Souvent en déplacement sur Dakar pour les besoins de son travail ou pour des raisons familiales, Moctar Sidi Mbaye constate que souvent, à l’arrivée, «on est dans un état chaotique et d’une fatigue extraordinaire qui, souvent, rendent difficile le réveil matinal pour se rendre au travail, si c’est un atelier ou un séminaire». Pour cet acteur culturel, en plus de l’enclavement de la zone, le mauvais état de la route n’encourage pas une bonne découverte touristique des richesses culturelles de la région de Kédougou.

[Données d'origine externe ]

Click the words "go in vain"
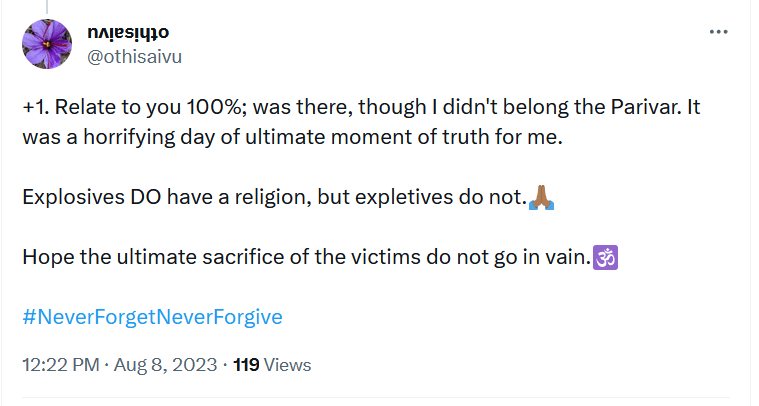 click(547, 257)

Tout comme ce dernier, Eli Paul Biagui, coordonnateur régional de la Délégation générale à la protection sociale et à la solidarité nationale, embouche la même trompette pour dire : «L’axe Kédougou-Tambacounda est un tronçon très difficile.» Et ce dernier de poursuivre : «A partir de Niéméniké jusqu’à Dialakoto en passant par le Parc national de Niokolo Koba, on a tous les problèmes. Il nous arrive même de faire parfois deux jours de route pour rallier Kédougou à Dakar.» Trouvé en pause, après une crevaison à quelques kilomètres de Dialakoto en direction de Kédougou et en partance pour le Mali, Mor Ndao est camionneur sénégalais.
Très en verve contre l’état de cet axe routier qu’il est obligé d’affronter, il explique : «Je viens de Rosso avec mon camion qui vient de tomber en panne à cause d’une crevaison. Je transporte du riz en direction du Mali.» Poursuivant son propos, il se plaint : «Cette route nous cause beaucoup d’ennuis. On ne roule presque pas. On avance à pas de caméléon pour éviter les accidents.»

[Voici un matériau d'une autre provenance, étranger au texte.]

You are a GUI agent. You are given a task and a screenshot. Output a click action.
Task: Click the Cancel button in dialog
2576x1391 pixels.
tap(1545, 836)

Pis ajoute-til, «l’Etat de la route est à l’origine de beaucoup d’accidents et des pannes mécaniques et l’Etat doit faire quelque chose pour changer la donne». D’ailleurs, concernant cet appel des usagers, l’Etat a déjà inscrit la réhabilitation de cet axe dans ses priorités. En attestent les travaux qui sont en cours depuis plusieurs mois maintenant. Interpellé sur la question, Monsieur Diouf, chargé des travaux de ce projet à l’Ageroute, explique : «La stratégie développée par le gouvernement, dans le cadre de la Lettre de politique sectorielle des transports, est de développer le réseau routier principal et particulièrement les routes à caractère intégrateur. La réhabilitation de la route Dialakoto-Mako vient soutenir cette politique en mettant ce dernier maillon faible du corridor Dakar-Bamako par le Sud au même niveau de service que les autres tronçons.»

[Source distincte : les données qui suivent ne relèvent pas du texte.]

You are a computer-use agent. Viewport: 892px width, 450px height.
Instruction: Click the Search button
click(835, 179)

Ensuite, informe notre interlocuteur, ce tronçon long de 115 km sera «réalisé en deux parties pour un coût global estimé à 28 milliards. La durée de réalisation des travaux est de 22 mois pour le premier lot qui est en cours d’exécution sur une distance de 55 km de Dialakoto au PK 120». Sur l’état d’avancement des travaux, il lance : «Actuellement le taux d’avancement, sur cette section, qui avoisine les 30 %, est satisfaisant et à ce rythme, les parties achevées pourrons bientôt être ouvertes à la circulation pour réduire la longueur des déviations.»
Par rapport aux dispositions qui doivent être prises par l’entreprise en charge de la réhabilitation de cet axe routier, en l’occurrence Arezki, le sieur Diouf explique que «l‘Ageroute a «instruit» l’entreprise et la mission de contrôle pour que les déviations provisoires soient arrosées quotidiennement et entretenues régulièrement, afin d’assurer la continuité du trafic dans des conditions de sécurité acceptables.
Les dispositions prises concernent entres autres la mobilisation d’une dizaine de citernes à eau pour l’arrosage, la mise en place de ralentisseurs à dos d’âne et une signalisation adéquate sur la déviation pour réduire la vitesse des véhicules à un maximum de 30 km/h et le positionnement de bonhommes de la route pour alerter et réguler la circulation dans les zones de travaux et les virages dangereux».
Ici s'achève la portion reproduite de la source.